Instructions to follow: Edit the lines between the one holding "Open the Help widget" and the one holding "will click(133, 376).", inclusive, and write them out again with "video playback" changed to "audio playback", keeping everything else the same.

Word and element location data:
-*-
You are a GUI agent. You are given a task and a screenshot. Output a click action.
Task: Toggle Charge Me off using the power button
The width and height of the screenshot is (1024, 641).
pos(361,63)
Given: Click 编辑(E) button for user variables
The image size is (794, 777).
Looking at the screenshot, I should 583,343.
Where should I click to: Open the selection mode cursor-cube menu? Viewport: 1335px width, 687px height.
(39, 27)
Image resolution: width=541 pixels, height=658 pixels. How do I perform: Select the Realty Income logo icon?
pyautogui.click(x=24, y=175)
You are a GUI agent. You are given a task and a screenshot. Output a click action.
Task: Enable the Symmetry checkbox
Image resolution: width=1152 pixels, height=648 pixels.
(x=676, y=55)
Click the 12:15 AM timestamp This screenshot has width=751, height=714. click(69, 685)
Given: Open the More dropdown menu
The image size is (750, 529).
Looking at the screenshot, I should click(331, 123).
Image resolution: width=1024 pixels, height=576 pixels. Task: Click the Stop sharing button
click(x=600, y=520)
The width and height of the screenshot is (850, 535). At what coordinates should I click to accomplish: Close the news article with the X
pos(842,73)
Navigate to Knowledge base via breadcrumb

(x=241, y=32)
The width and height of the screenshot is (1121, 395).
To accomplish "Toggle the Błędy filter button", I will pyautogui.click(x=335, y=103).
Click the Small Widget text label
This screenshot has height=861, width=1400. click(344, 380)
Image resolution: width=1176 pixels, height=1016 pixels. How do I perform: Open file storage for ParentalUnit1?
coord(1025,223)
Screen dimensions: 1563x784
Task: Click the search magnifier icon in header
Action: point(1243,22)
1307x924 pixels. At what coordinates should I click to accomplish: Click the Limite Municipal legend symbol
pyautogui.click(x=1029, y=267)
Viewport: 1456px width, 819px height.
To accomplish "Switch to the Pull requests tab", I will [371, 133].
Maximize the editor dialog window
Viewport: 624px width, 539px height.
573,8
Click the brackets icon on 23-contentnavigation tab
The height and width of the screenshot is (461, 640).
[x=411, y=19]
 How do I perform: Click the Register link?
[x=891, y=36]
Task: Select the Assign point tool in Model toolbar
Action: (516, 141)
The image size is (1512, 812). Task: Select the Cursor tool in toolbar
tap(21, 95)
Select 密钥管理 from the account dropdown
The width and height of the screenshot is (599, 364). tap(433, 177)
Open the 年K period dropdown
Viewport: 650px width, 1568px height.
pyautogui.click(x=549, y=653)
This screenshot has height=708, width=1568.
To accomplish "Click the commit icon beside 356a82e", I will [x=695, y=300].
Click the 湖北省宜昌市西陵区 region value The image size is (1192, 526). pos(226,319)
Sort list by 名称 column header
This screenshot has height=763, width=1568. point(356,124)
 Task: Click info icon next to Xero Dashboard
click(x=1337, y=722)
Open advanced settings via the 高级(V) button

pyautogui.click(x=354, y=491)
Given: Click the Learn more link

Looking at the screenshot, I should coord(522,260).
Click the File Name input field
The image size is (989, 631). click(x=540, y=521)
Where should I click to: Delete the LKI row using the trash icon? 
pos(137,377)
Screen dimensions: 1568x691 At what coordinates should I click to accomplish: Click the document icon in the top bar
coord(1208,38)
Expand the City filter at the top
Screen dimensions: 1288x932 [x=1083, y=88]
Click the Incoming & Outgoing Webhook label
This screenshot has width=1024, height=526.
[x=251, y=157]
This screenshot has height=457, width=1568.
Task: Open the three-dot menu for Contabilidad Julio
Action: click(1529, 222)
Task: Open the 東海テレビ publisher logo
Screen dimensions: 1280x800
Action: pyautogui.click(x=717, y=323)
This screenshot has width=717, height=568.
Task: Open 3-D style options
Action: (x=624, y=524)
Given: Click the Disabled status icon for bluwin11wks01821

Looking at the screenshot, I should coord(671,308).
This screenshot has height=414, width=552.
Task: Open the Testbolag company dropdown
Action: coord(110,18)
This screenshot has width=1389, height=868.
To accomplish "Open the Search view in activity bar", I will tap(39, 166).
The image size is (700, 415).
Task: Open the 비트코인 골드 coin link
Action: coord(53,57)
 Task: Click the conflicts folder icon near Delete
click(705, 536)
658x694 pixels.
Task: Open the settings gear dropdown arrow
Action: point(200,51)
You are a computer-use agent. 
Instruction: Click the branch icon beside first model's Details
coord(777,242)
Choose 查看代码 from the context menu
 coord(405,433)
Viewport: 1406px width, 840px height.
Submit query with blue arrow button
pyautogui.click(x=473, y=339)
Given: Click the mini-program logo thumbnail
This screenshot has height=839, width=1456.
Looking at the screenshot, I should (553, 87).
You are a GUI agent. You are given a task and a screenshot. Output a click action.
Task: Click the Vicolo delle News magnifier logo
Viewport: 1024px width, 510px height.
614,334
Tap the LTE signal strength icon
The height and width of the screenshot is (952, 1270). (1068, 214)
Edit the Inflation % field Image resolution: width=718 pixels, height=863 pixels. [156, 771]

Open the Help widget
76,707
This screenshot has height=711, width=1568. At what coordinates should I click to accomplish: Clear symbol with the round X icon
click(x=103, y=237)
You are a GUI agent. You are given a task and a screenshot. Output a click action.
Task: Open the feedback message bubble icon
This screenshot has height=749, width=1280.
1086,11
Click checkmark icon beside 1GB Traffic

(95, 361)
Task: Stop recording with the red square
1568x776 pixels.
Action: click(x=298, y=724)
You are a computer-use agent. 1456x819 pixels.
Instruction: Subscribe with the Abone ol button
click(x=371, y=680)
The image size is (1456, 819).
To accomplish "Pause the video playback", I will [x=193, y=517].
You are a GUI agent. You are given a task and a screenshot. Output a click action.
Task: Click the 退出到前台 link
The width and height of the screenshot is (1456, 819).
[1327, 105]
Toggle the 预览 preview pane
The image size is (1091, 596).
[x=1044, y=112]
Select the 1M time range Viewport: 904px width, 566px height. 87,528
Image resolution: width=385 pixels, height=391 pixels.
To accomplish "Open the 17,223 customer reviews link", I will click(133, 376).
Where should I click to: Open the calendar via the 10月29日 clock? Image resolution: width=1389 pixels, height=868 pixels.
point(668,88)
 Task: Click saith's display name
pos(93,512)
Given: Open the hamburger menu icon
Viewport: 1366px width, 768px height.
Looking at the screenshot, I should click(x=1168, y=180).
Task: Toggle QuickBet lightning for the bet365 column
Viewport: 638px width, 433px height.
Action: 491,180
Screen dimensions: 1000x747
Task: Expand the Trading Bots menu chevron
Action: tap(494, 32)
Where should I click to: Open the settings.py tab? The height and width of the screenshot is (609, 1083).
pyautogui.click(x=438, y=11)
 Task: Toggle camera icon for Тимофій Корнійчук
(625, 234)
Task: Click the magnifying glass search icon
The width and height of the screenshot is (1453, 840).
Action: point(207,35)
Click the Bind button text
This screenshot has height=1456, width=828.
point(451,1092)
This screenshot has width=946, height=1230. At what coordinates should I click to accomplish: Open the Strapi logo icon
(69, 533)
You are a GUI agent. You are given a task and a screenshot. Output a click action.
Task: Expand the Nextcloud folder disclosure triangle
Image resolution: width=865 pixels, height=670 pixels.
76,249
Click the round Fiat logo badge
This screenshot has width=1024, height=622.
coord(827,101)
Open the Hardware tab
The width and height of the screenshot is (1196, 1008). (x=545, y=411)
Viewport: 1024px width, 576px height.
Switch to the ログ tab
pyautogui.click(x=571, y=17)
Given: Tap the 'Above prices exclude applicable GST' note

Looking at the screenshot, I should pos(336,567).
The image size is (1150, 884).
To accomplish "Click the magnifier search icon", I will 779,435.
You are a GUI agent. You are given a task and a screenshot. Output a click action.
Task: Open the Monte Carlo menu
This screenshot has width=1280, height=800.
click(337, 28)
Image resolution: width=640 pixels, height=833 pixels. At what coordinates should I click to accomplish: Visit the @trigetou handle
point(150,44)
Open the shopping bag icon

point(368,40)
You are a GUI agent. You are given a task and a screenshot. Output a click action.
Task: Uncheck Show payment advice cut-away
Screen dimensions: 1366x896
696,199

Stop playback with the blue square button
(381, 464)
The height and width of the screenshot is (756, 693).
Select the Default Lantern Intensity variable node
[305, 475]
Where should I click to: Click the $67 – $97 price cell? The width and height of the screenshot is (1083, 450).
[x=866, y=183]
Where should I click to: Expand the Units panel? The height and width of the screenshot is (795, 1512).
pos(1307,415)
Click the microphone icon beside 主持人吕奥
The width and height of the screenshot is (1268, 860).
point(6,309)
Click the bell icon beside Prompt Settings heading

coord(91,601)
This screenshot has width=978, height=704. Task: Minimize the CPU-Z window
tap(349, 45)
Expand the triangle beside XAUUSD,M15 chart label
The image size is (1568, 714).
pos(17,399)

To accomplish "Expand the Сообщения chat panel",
-*-
Response to this exercise:
Open the Help widget
76,707
This screenshot has height=711, width=1568. At what coordinates should I click to accomplish: Clear symbol with the round X icon
click(x=103, y=237)
You are a GUI agent. You are given a task and a screenshot. Output a click action.
Task: Open the feedback message bubble icon
This screenshot has height=749, width=1280.
1086,11
Click checkmark icon beside 1GB Traffic

(95, 361)
Task: Stop recording with the red square
1568x776 pixels.
Action: click(x=298, y=724)
You are a computer-use agent. 1456x819 pixels.
Instruction: Subscribe with the Abone ol button
click(x=371, y=680)
The image size is (1456, 819).
To accomplish "Pause the audio playback", I will [x=193, y=517].
You are a GUI agent. You are given a task and a screenshot. Output a click action.
Task: Click the 退出到前台 link
The width and height of the screenshot is (1456, 819).
[1327, 105]
Toggle the 预览 preview pane
The image size is (1091, 596).
[x=1044, y=112]
Select the 1M time range Viewport: 904px width, 566px height. 87,528
Image resolution: width=385 pixels, height=391 pixels.
To accomplish "Open the 17,223 customer reviews link", I will click(133, 376).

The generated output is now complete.